Les parvovirus sont des virus à ADN simple brin linéaire, non enveloppés, très résistants dans le milieu extérieur, et aux désinfectants. Jusqu'à la fin des années 1970, le virus de la panleucopénie infectieuse féline était le seul parvovirus ayant une importance en médecine des petits animaux, et le chien n'était infecté que par un parvovirus peu agressif (CPV-1, pour Canine Parvovirus de type 1). Et puis, à la suite d'une mutation à partir d'un autre parvovirus de carnivore, apparut le CPV-2, qui provoqua en 1978-79 une pandémie de gastro-entérites hémorragiques, responsable de la mort foudroyante de milliers de chiens, avec vomissements et diarrhées hémorragiques. Il s'agit là d'un temps que les moins de vingt ans ne peuvent pas connaître, mais à l'époque, toutes les expositions canines furent suspendues, les chiens interdits de Salon de l'Agriculture… et il en fut ainsi jusqu'à ce qu'un vaccin voie le jour et que les choses se tassent. Depuis, le CPV-2 d'origine a été remplacé par trois souches, CPV-2a, CPV-2b, et plus récemment CPV-2c. Ceci n'intéressant que les spécialistes, car il ne semble pas qu'il existe de différence significative entre les différentes souches de virus, en matière de dangerosité, de diagnostic, ou d'efficacité du vaccin.

 

 

LES SYMPTÔMES

 

La future victime se contamine directement en léchant ou en mangeant les selles ou le vomi d'un chien malade (très riches en virus), ou bien au contact de matériel, vêtements, chaussures… contaminés (du fait de la très grande résistance du parvovirus dans l'environnement).

 

Une fois ingéré, le virus se multiplie dans les premiers tissus lymphoïdes qu'il rencontre (amygdales, pharynx, intestin…) avant de se répandre dans tout l'organisme (virémie), après seulement trois jours de présence. Cette phase de virémie se traduit par de la fièvre, de l'abattement, et une perte d'appétit.

 

Deux à quatre jours plus tard (J 5-7), le virus gagne les cellules en division de l'intestin et de la moelle osseuse. Il en résulte, pour l'intestin, une diarrhée hémorragique (photo de droite) et des vomissements très impressionnants, avec une hypermotilité intestinale pouvant conduire à des invaginations, généralement mortelles dans ce contexte. Et pour la moelle osseuse, par un effondrement du nombre de globules blancs (leucopénie), et particulièrement de polynucléaires neutrophiles (neutropénie), entraînant un déficit immunitaire sévère.

 

Anorexie, diarrhées, vomissements, infection, épuisement rapide des réserves de l'organisme… provoquent un effondrement du taux de sucre (hypoglycémie) et des électrolytes (sodium, potassium, chlore), qui aggravent encore l'état général du chien.

 

Les chiots nouveaux-nés ou âgés de quelques semaines, (a fortiori les fœtus !), sont généralement vite emportés par la maladie, avec parfois en plus une inflammation du muscle cardiaque (myocardite).
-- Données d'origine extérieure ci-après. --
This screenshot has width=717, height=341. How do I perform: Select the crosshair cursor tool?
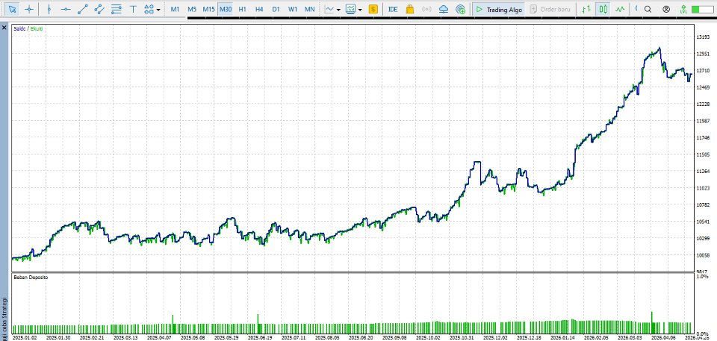click(29, 9)
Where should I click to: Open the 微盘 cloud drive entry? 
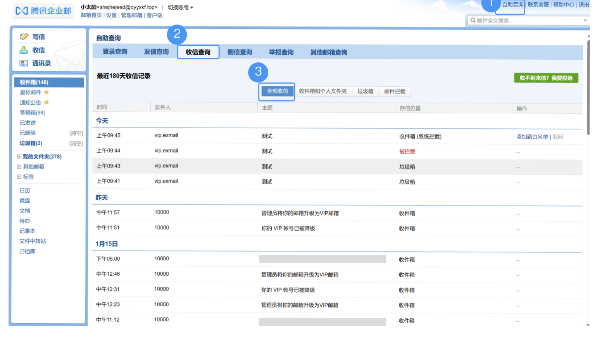(x=25, y=200)
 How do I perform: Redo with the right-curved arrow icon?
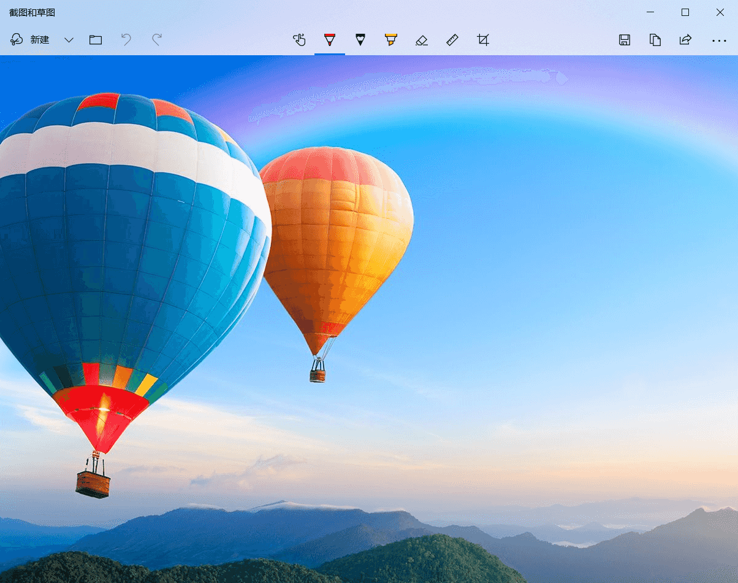click(x=157, y=41)
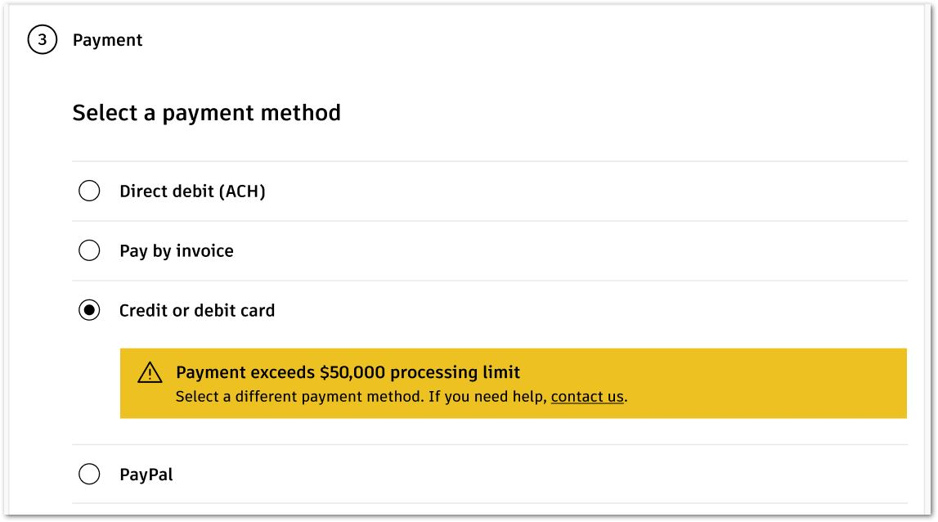
Task: Choose the Pay by invoice radio button
Action: 89,250
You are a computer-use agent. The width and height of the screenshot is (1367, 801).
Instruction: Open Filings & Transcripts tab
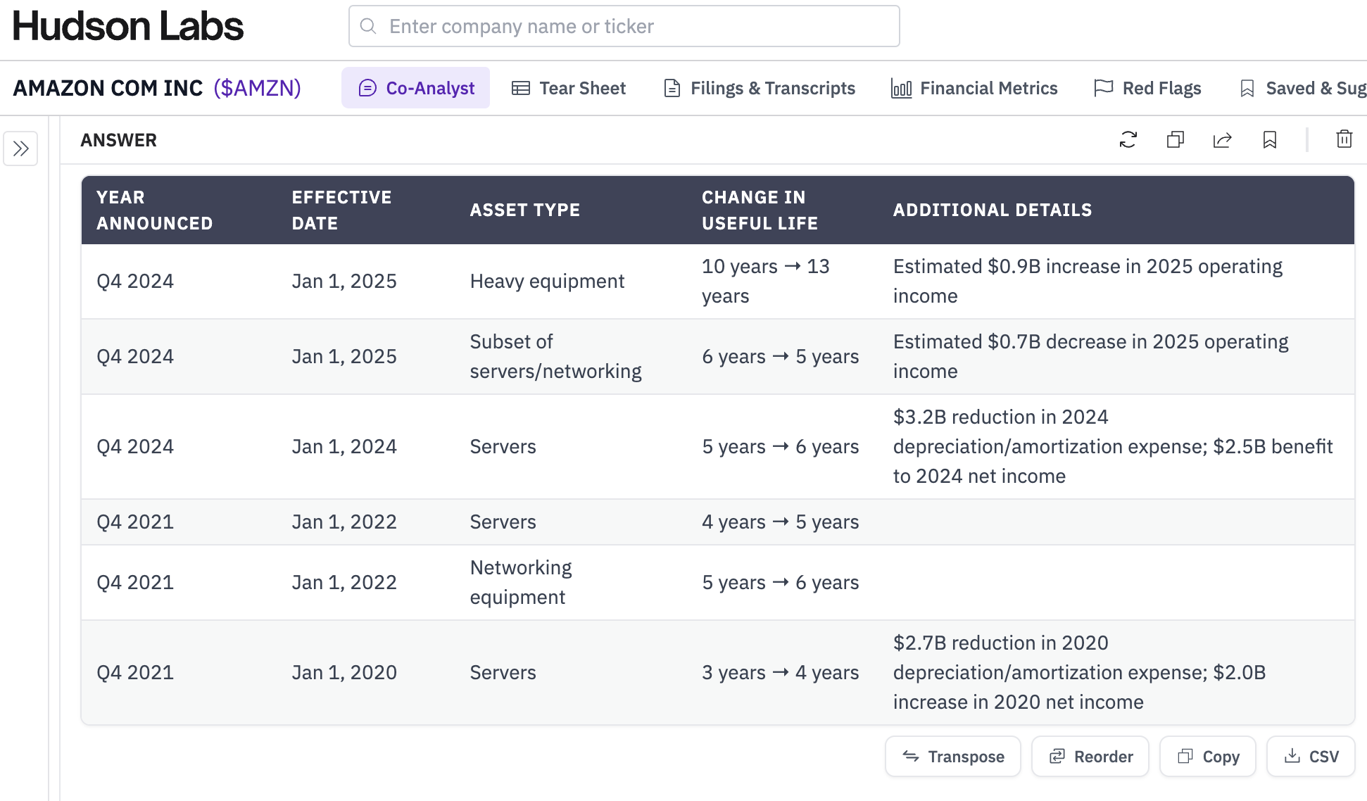(x=760, y=88)

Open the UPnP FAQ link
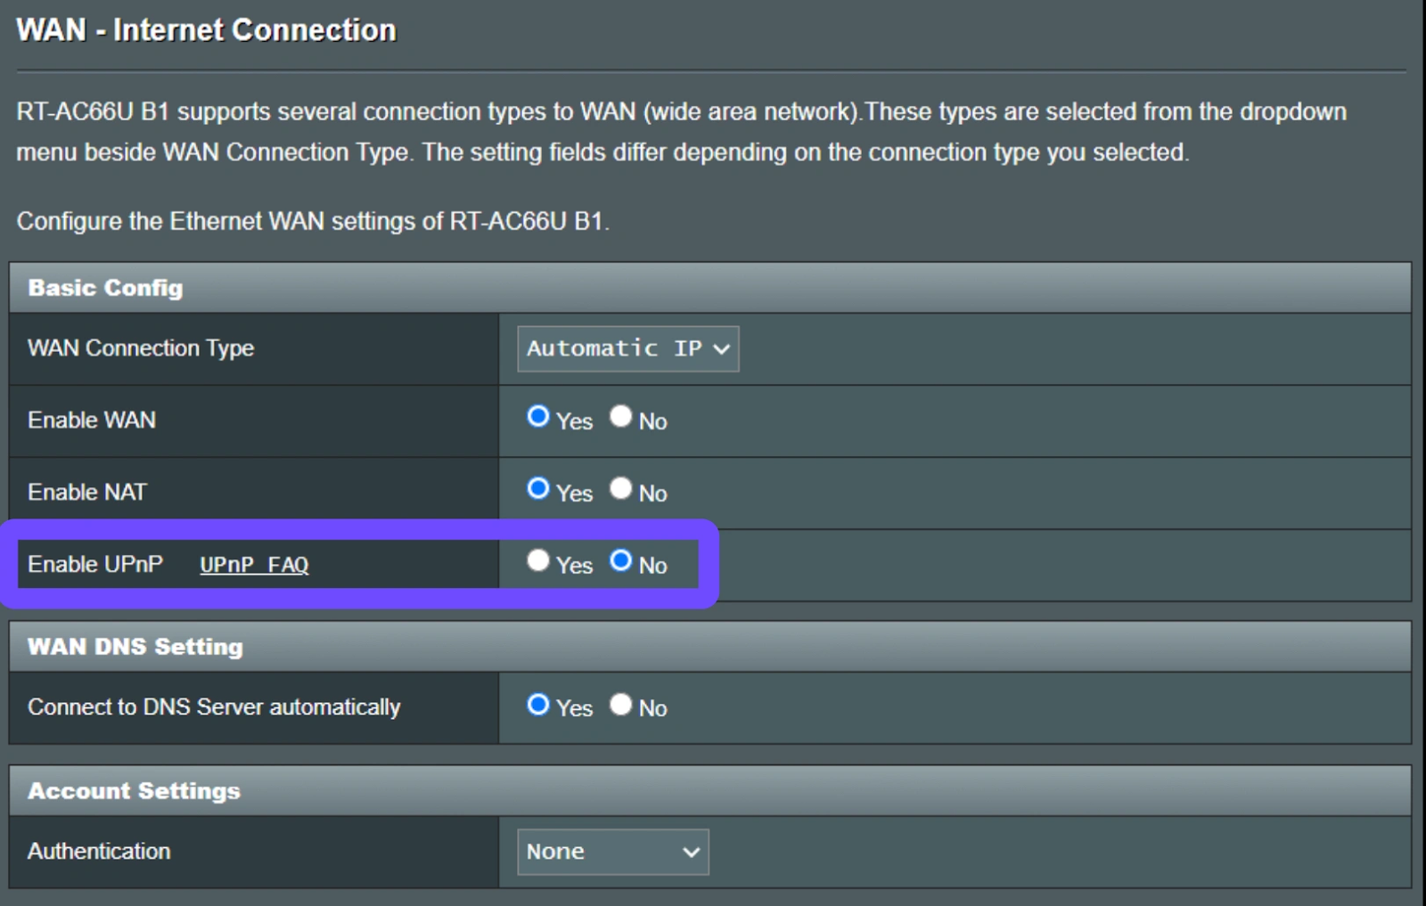(x=254, y=565)
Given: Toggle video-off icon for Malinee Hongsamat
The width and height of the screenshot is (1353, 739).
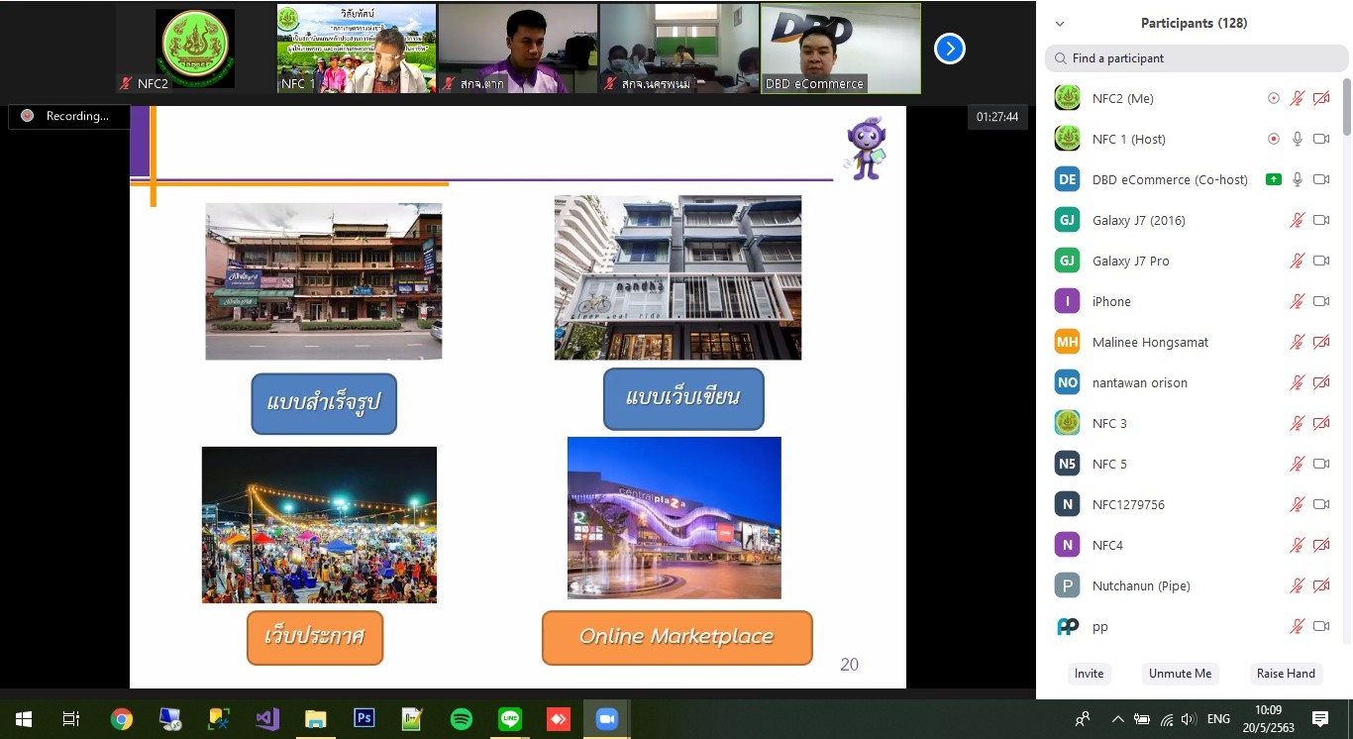Looking at the screenshot, I should coord(1320,342).
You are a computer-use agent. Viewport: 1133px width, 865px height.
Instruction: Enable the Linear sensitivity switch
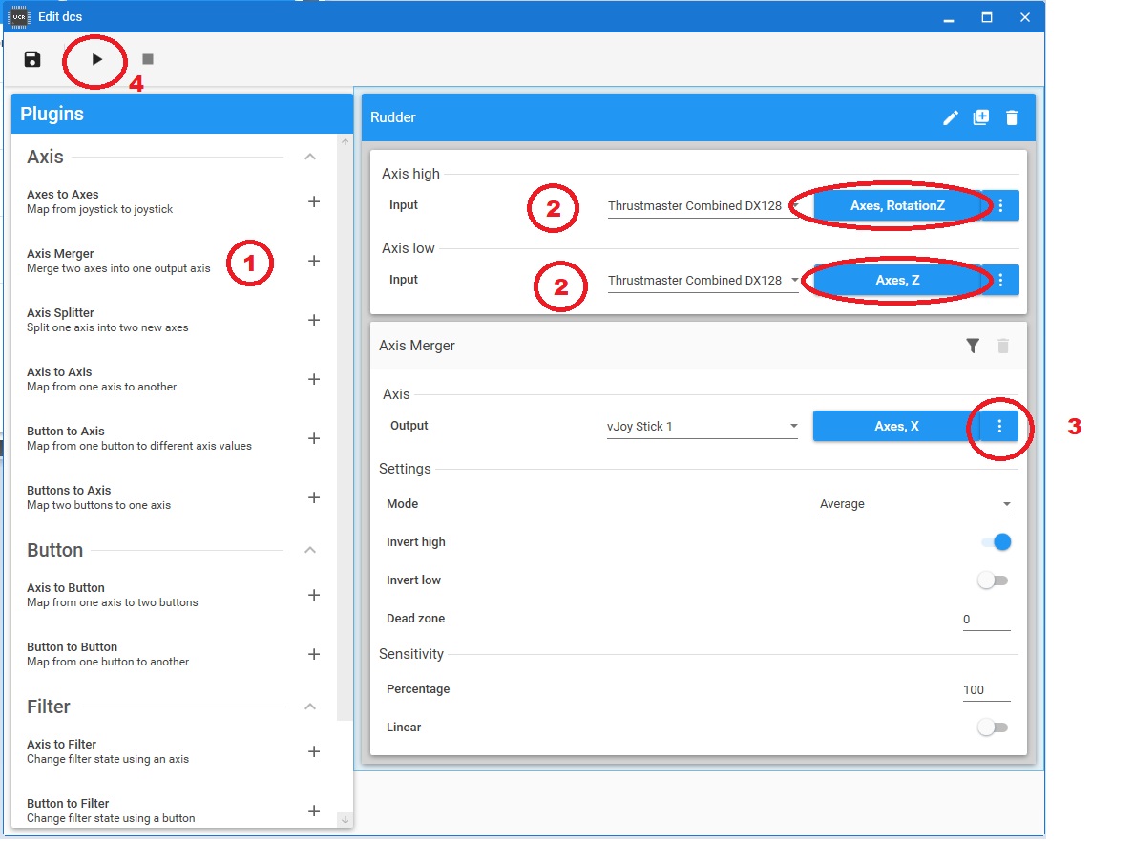(992, 728)
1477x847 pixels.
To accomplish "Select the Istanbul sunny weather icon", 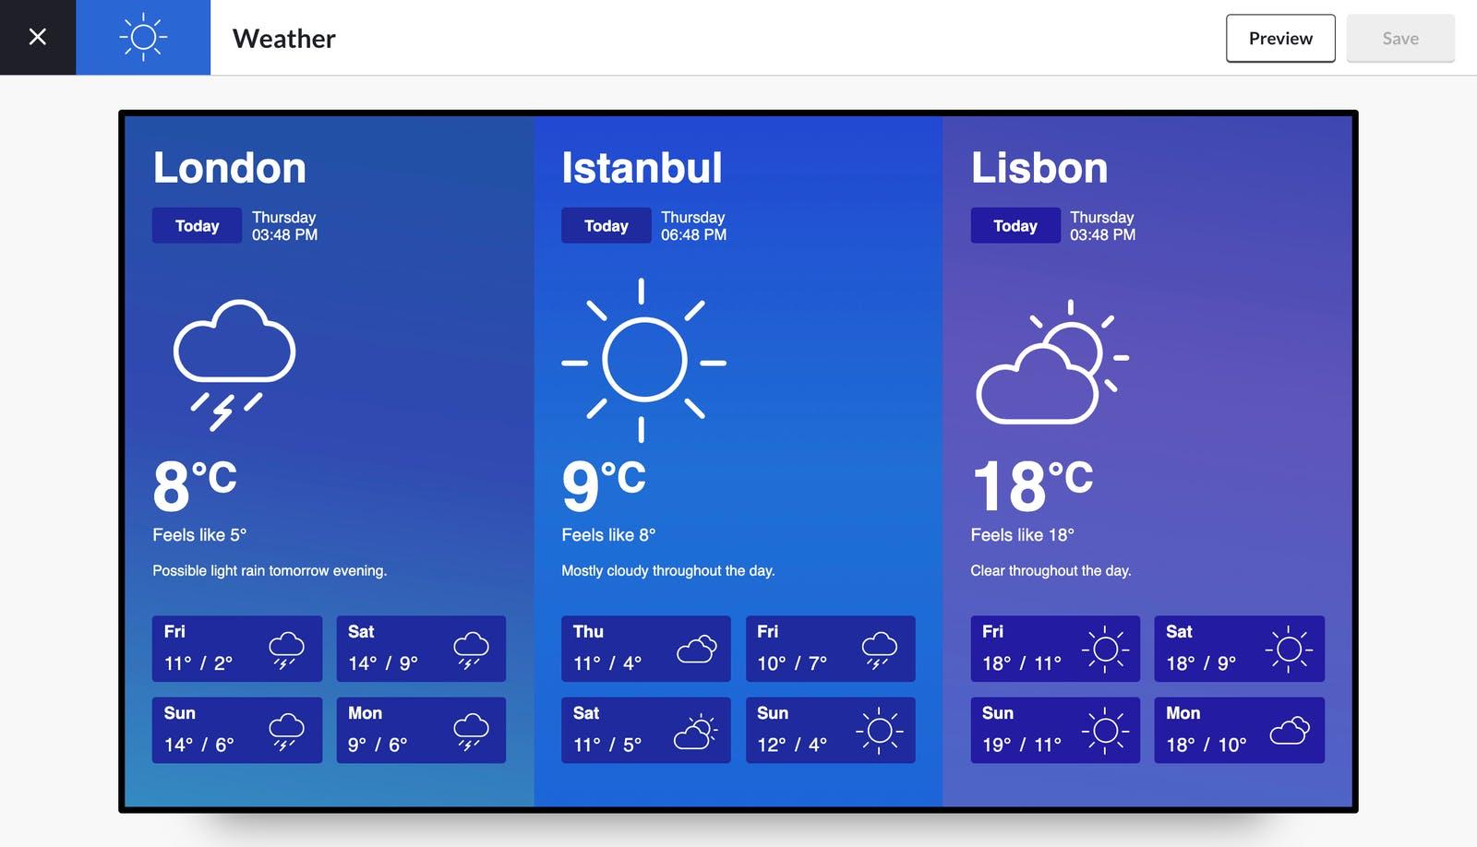I will [642, 360].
La mortalité est forte chez les jeunes chiens âgés de moins de six mois. Les adultes résistent mieux, mais peuvent mourir aussi, ou du moins être sévèrement touchés, et nécessiter des soins intensifs et parfois longs, avant de s'en sortir (photo ci-dessous). Certaines races prédisposées, notamment les rottweilers, font des formes plus graves de la maladie, y compris à l'âge adulte. Il n'a pas été montré de lien entre la sévérité et l'issue de la maladie d'une part, et la souche de parvovirus en cause d'autre part.

 

Caius, un an, hospitalisé et sous perfusion depuis une semaine dans le lazaret de la clinique vétérinaire de Calvisson. L'état général s'est amélioré avec les soins intensifs, et le chien a recommencé à s'alimenter, mais des vomissements et des jets de diarrhée hémorragique persistent, et se produiront encore pendant plusieurs jours. Photo prise juste après la diarrhée… et juste avant le nettoyage !

 

 

LE DIAGNOSTIC

 

La suspicion de parvovirose est déjà forte lorsque l'on voit arriver un jeune chien, de préférence non vacciné, très abattu, vomissant tripes et boyaux, et qui nous fait dans un coin de la salle de consultation une diarrhée qui n'est plus qu'un mélange d'eau et de sang - avec parfois quelques débris de muqueuse au milieu.

 

La suspicion sera alors renforcée (ou définitivement confirmée), par un certain nombre d'examens complémentaires, la plupart réalisés sur place dans les cliniques vétérinaires de Villevieille ou de Calvisson

 

Un test rapide, comme le SNAP Parvo reposant sur une technologie ELISA, réalisé sur un échantillon de selles ou un écouvillon rectal (photos ci-dessous), met en évidence en huit minutes la présence du virus dans la diarrhée du chien suspect (le test réagit avec CPV-2a, CPV-2b et la grande majorité des CPV-2c… mais sauf cas exceptionnel, pas avec les virus vaccinaux). Un test positif (photo de droite) confirme avec certitude la présence de parvovirus dans les selles du chien. En revanche, un test négatif n'exclut pas un diagnostic de parvovirose (il suffit que, pour une raison ou pour une autre, il y ait eu peu ou pas de parvovirus dans la diarrhée à ce moment-là).

 

 

Photo de gauche : prélèvement de selles par écouvillonnage rectal chez un chien présenté pour une diarrhée. Photo de droite : un test Parvo, bien positif (apparition d'une tache colorée, à droite de la fenêtre de lecture).

 

Un simple frottis sanguin, qui peut être lu après quelques minutes de coloration par tous les vétérinaires des cliniques de Villevieille et de Calvisson, apporte aussi une aide précieuse dans le diagnostic de la parvovirose. Si aucun globule blanc ou presque n'est visible sur le frottis sanguin d'un chien présenté avec un fort abattement et une diarrhée hémorragique, cette association de gastro-entérite hémorragique et de leucopénie nous donne une quasi-certitude que nous sommes en présence d'une parvovirose. En revanche, comme pour le SNAP test, l'absence de leucopénie ne nous permet pas d'exclure ce diagnostic : en effet, l'effondrement du nombre de globules blancs n'est pas présent à tous les stades de la maladie. Notons que la lecture "qualitative" du frottis sanguin peut être complétée par une numération-formule sanguine, également réalisée sur place en quelques minutes, et qui nous permettra de chiffrer objectivement le nombre de globules blancs.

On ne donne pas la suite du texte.